Prevention of diabetic foot

  • Treating a diabetic foot in an advanced phase is very complicated and only a doctor can decide about it. This is much more complicated than the preventing measures which can (or should, every day) do every diabetic patient.
  • Only early recognition and immediate treatment of the initial changes on feet can prevent the creation of diabetes foot. And by that, every diabetic patient should regard that the persons with damaged nerves of diabetes do not feel pain.
  • By everyday examining under good light, patients can notice on time the initial changes on their feet.
  • Everyday hygiene, washing feet with warm water and soap and after that obligatory drying, especially spaces between toes, protects the skin of feet from possible infections.
  • Every day (when necessary many times a day) apply on your feet hydrating non-perfumed creams (for example panthenol), which prevents drying of skin and maintains its elasticity.
  • A diabetic patient must not allow his/her nails to grow too much, nails should be cut regularly, transversally, not leaving sharp edges in the ends of the nails.
  • A diabetic patient should never walk barefoot. The socks he/she wears must be woolen or cotton, of the appropriate size, not too tight.

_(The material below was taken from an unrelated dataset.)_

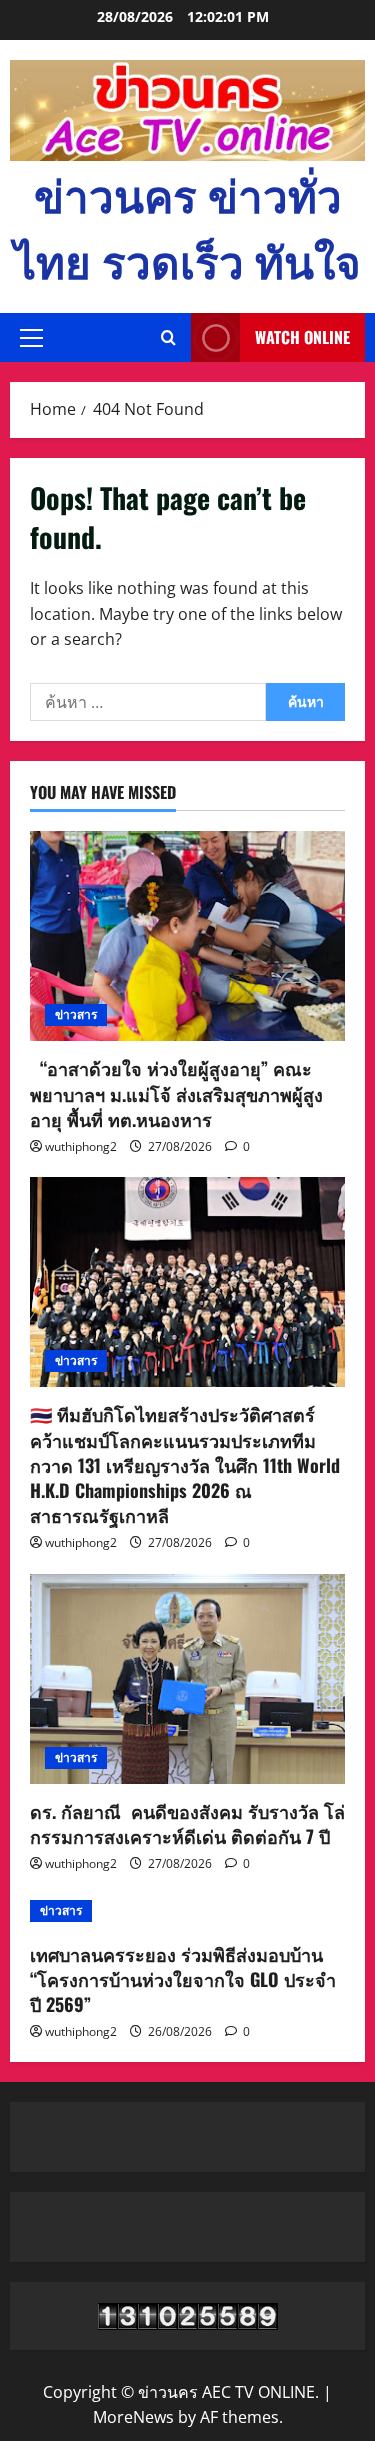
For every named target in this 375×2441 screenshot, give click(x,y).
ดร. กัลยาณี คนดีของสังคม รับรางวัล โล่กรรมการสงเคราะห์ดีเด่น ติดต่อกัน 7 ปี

Stockings are not recommended because they tighten lower legs and limit the flow of blood through diseased blood vessels. Shoes should be of soft skin, wide enough in the front part, not to be too tight, and to be warm enough in wintertime to protect feet from the effects of coldness.
  • A diabetic patient should not use hot water bottles, electric blankets and other heating devices to warm his/her feet, because of reduced sensibility and bad circulation, heat can cause burns.

A diabetic patient has to be cautious if during examination he/she notices blisters, cuticles, ingrown nails, callus, bunions, deformed joints or wounds on the foot (obligatory consultation with doctors. A diabetic patient should avoid using medical herbs and balms, when he/she notices a smallest wound on his/her feet you should immediately visit your doctor.